If I may suggest, it is this notion that the Big Bang happened that causes all the confusion. We do not say that the North Pole “happens”, nor that the universe today “happens”. The Big Bang is now. If it “happened”, it is still happening. I suggest that the words “universe” and “Big Bang” are actually synonymous, and should be used interchangably as such, eg. the Milky Way is one of billions of galaxies in the Big Bang or the red shift of receding galaxies is evidence of the universe, etc.

XOLegato, if you want a really good book which explains the current state-of-the-art in cosmology, and that addresses the Big Bang theory in a comprehensible way, I suggest the ‘Big Bang’ book writtenby Simon Singh.

Magellan… I don’t mean this is an unpleasant, condescending or unfriendly way, but you are perhaps struggling a bit with some basic aspects of theology and theological debate, and the rules of fair argument and reasoning, and this isn’t helping the quality of debate in this thread to get any better. There are many excellent introductory texts which can help you to understand what constitutes a valid argument or fair reasoning, and you might enjoy consulting one or two. I do respect your stance and I appreciate some of the points you are trying to make. But it wouldn’t be hard to make those points in a better way, and one which neatly avoids some of the commoner reasoning errors to which we are all prone, unless we exercise some care.

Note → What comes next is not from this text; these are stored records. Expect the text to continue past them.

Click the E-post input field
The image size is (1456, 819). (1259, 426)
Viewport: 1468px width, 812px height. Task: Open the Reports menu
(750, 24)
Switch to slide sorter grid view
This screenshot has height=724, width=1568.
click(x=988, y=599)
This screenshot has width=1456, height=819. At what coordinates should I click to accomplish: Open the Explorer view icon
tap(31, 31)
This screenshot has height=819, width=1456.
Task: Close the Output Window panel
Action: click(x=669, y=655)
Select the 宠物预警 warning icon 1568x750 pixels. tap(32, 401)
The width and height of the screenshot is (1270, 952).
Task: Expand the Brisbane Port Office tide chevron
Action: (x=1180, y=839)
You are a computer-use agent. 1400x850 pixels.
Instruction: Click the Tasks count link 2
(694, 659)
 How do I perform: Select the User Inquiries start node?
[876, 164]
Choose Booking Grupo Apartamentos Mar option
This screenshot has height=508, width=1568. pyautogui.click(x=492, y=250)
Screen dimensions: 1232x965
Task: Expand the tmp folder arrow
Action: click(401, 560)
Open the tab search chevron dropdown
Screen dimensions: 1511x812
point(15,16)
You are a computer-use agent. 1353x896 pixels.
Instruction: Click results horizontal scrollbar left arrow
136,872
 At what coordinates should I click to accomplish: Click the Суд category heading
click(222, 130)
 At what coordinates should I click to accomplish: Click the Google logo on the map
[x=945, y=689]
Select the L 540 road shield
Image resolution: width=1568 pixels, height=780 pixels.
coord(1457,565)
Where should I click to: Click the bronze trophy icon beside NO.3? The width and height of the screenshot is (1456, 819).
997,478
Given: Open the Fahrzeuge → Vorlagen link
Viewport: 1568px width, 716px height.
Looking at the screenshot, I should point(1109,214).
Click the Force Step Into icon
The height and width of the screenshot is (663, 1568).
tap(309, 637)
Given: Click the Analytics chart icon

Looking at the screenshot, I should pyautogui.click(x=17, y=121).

I think things happen just "be"cause they did. A hay stack can catch on fire and we call that spontaneous combustion. We humans ask why, because we do not want to believe in chance. People years ago have wanted there to be a reason,by the same reasoning one could ask what is God’s purpose, who created the place for Him to be.

Monavis

Monavis

Moderator’s Note: Magellan01, please tone it down. Argue against the other poster’s arguments, not the other poster.